Court documents also say the receiver learned of a city resolution in February in favor of an economic development liquor license for a property owned in part by Ronald Starr, Chester’s business development manager. and son-in-law of the mayor.

The resolution passed despite the receiver asking the city to remove it from the agenda to “discuss the ethical issues surrounding this resolution.”

Court documents say that while economic development is important, the receiver argues that “businesses must be assured that the level playing field in the city and that no person or business receives preferential treatment from of the municipal administration or elected officials because of the person for whom she works. or to whom they are related.

In the March 2 order, the receiver said he had “serious concerns about internal controls and processes within the finance department.”

“(With Mr.
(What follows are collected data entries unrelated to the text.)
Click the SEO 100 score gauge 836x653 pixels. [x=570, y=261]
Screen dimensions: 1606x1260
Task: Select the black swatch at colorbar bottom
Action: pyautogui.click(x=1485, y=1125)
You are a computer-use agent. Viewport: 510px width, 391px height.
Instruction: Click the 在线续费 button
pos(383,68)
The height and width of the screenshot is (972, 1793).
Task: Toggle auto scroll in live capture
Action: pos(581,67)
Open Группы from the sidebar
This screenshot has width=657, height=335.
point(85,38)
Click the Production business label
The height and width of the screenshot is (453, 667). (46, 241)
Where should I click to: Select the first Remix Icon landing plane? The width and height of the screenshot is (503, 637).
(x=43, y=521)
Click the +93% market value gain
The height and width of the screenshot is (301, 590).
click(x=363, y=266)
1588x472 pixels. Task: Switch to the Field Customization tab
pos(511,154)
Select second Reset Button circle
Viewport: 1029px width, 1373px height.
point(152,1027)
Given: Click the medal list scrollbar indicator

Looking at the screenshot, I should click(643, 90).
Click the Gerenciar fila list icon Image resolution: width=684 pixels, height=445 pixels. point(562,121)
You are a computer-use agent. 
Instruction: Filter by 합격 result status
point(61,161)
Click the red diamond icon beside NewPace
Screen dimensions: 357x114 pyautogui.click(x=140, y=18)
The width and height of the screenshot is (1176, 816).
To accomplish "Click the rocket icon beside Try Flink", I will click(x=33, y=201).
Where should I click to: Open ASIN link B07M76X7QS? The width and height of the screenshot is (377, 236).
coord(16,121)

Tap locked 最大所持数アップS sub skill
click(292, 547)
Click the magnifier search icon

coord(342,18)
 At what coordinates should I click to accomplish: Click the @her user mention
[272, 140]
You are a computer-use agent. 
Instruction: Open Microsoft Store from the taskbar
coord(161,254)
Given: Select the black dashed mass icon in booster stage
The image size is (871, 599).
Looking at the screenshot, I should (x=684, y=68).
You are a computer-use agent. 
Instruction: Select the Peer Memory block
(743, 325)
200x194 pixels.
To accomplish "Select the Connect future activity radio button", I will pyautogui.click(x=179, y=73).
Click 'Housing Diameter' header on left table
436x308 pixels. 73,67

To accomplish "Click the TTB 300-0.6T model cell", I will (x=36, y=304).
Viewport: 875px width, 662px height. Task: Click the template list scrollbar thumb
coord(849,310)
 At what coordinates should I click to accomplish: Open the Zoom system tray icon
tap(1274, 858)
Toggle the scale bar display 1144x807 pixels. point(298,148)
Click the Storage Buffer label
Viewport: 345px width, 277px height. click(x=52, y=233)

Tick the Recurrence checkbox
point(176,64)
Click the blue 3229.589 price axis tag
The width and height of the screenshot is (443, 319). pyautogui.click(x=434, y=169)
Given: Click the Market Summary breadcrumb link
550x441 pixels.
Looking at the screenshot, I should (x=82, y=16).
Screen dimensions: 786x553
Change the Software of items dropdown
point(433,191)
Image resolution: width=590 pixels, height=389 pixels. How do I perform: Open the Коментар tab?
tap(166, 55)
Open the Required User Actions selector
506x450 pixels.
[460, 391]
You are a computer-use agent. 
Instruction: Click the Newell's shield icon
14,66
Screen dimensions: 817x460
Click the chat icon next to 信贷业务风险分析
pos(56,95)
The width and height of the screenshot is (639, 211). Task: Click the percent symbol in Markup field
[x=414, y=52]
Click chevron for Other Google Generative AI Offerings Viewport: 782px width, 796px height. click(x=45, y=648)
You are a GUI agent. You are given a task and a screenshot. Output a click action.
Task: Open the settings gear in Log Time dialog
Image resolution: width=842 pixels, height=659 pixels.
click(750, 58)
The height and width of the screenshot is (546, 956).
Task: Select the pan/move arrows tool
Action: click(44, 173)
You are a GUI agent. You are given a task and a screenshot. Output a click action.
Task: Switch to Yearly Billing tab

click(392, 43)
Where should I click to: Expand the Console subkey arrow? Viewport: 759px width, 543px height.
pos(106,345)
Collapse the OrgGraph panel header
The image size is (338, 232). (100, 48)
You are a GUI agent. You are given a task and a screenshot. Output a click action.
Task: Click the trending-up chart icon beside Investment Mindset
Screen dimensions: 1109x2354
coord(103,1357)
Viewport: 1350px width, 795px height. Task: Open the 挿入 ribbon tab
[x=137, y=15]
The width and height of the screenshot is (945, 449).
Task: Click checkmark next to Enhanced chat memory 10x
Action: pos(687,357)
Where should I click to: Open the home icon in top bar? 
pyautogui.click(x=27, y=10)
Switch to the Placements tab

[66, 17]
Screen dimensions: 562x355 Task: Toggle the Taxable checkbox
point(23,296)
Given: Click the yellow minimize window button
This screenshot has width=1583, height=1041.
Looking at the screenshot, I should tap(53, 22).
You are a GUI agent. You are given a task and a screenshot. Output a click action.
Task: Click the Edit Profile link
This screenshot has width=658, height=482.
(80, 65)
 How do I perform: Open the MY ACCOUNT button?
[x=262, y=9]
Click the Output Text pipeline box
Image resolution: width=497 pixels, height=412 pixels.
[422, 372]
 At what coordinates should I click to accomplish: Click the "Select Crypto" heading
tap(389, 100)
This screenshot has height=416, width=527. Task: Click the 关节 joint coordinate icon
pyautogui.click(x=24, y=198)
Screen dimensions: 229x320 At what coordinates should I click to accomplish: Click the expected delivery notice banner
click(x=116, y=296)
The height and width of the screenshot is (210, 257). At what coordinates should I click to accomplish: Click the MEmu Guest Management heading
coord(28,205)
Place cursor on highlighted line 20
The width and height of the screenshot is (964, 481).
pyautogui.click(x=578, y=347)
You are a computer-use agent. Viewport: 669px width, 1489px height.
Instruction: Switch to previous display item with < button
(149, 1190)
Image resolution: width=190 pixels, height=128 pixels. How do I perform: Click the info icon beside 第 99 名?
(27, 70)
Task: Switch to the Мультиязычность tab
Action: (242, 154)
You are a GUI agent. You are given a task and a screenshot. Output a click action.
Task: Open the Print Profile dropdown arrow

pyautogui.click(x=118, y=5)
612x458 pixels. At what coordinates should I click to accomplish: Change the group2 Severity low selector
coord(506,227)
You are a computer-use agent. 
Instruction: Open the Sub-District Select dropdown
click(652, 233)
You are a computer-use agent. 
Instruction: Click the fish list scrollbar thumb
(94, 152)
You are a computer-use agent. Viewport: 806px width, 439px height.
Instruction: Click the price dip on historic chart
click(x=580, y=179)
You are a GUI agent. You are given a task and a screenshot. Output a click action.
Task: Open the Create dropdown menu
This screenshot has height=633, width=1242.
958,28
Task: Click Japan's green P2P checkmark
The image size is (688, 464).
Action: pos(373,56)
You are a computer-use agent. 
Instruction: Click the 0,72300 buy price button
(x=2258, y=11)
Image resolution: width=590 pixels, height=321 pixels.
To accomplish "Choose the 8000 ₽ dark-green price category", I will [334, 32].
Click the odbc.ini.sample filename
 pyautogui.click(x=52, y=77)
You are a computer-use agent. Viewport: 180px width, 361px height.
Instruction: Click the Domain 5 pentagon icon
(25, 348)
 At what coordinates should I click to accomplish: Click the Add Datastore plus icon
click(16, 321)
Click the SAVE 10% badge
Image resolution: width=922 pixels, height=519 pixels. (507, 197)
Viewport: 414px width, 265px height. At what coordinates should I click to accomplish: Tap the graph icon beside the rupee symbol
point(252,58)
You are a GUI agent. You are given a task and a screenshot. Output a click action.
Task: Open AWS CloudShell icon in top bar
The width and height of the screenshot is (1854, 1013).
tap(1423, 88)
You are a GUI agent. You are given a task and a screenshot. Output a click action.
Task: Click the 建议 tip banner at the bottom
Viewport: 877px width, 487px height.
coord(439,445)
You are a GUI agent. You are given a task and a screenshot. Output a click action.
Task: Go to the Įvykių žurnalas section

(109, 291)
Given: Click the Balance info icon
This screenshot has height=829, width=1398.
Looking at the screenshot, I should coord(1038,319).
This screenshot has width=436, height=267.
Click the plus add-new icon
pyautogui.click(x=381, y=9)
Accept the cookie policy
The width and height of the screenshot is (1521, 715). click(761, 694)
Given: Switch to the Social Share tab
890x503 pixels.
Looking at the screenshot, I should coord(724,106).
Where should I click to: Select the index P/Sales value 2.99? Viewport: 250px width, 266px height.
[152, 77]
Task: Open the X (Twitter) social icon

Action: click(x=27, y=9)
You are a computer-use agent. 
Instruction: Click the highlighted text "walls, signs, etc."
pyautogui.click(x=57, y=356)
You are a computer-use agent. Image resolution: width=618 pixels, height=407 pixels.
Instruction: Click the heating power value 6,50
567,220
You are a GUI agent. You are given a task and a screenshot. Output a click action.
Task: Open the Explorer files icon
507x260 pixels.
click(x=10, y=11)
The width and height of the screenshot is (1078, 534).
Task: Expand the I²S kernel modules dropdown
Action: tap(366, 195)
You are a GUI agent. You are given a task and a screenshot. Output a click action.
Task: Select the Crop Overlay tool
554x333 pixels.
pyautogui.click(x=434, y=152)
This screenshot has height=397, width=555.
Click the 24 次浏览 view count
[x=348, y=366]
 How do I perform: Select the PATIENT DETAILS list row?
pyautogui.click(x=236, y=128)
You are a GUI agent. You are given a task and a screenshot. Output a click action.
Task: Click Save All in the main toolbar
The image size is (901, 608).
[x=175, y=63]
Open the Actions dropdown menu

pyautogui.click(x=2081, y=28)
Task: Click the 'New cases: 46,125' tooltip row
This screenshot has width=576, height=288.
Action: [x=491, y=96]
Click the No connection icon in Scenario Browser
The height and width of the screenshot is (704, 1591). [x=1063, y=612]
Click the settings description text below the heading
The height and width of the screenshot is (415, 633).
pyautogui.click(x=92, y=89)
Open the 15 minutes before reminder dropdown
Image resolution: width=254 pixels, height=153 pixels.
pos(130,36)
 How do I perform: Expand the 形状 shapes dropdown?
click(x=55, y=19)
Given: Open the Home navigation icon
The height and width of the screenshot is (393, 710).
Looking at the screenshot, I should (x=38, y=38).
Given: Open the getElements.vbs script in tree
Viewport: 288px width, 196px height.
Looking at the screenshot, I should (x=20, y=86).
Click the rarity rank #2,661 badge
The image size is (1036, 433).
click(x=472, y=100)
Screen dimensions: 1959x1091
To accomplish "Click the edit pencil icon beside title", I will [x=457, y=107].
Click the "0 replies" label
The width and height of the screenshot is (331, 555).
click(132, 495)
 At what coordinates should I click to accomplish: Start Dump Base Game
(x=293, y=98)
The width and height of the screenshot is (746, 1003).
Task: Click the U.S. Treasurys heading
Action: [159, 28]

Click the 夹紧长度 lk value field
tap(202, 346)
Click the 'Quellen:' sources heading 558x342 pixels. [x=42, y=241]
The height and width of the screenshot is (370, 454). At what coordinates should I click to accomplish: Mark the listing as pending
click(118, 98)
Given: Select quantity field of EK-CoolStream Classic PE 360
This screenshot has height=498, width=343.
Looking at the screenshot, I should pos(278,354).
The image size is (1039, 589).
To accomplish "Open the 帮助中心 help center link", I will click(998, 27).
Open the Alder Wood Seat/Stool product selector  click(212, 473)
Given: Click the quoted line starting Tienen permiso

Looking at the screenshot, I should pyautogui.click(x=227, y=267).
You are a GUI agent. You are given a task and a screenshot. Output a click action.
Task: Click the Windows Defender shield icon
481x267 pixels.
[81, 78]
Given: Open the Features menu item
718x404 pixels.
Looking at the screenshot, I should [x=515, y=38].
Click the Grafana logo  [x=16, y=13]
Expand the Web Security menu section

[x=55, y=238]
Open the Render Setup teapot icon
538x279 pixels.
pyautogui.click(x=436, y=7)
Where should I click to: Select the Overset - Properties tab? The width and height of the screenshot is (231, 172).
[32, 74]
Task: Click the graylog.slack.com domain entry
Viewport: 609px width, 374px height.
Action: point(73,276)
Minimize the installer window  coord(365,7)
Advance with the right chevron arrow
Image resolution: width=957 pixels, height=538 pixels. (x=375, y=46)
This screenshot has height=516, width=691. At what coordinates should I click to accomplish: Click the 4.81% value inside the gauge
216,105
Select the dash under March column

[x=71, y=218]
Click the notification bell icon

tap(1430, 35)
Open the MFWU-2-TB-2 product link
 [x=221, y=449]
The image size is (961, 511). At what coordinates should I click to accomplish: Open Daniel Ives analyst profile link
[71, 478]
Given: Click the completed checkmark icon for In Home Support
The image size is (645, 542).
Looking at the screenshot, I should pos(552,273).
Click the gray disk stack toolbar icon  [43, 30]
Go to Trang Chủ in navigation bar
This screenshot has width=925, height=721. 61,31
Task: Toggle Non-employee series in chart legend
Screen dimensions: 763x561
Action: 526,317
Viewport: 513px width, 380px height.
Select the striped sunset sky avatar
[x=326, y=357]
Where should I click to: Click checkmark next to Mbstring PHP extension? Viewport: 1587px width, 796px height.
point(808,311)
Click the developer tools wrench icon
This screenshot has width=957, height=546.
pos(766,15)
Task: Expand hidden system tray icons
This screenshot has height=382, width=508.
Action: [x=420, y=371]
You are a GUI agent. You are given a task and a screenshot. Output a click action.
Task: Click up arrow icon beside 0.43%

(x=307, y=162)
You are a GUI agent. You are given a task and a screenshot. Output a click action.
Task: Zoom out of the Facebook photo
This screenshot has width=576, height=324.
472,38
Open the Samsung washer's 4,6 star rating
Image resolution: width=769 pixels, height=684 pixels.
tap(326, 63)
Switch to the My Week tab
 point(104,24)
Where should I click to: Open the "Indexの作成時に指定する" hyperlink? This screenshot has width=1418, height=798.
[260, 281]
Morgan as manager, I lost faith in the city’s finance and human resources departments (which he oversees) to accurately perform basic city services such as payroll, tax returns tax, financial reporting and preparation for audits,” the receiver wrote in the order.

Additionally, he said Morgan failed to cooperate with Acting Chief Financial Officer Sheila Winfrey-Brown, refusing to give her access to the city’s financial system, refusing to give her a pass or an email to City Hall, excluding him from staff meetings and instructional staff. they have to get his approval before giving him any information.

The March 2 order also sets out a list of other concerns the receiver has regarding the city’s financial and human resource operations.

He noted that the receiver’s team found that a ‘significant number’ of police and firefighters were receiving incorrect base salaries and longevity amounts, with some receiving more than they were entitled to and others less. .

The receiver also alleges that Morgan authorized payroll staff to make unbudgeted payments worth $137,540 to certain employees this year.

“This amount has not been budgeted for 2022, which means we will have to find reductions in other areas to offset these costs,” the order says. “The City remains in a situation where it could run out of money this year and unauthorized, unbudgeted spending like this is completely irresponsible.”

The order says Chester incurred $750,000 in Internal Revenue Service penalties due to late or inaccurate W-2 or W-3 filings.

With the last audit completed in 2018, the completion of the audit, as well as calculations to access lost earnings reimbursements under the American Rescue Plan Act, have been delayed “due to the excessive time required to provide baseline data,” according to the receiver.

Additionally, the receiver said Morgan approved reimbursements for himself for the purchase of $1,500 in gift cards in December and ordered the accounts payable employee to reimburse him. Acting CFO Winfrey-Brown reportedly requested receipts for gift card purchases and had not received them by March 2.

Then, in November 2020, while reviewing the city’s health care plans, the receiver said his team found seven employees on a “very expensive” health care plan that had been halted for active employees. These seven employees included the mayor, attorney Ken Schuster, Morgan, Nafis Nichols, then chief financial officer, and three other employees. After this was brought to Nichols’ attention, those employees were then moved to the plan offered to active employees, according to the order.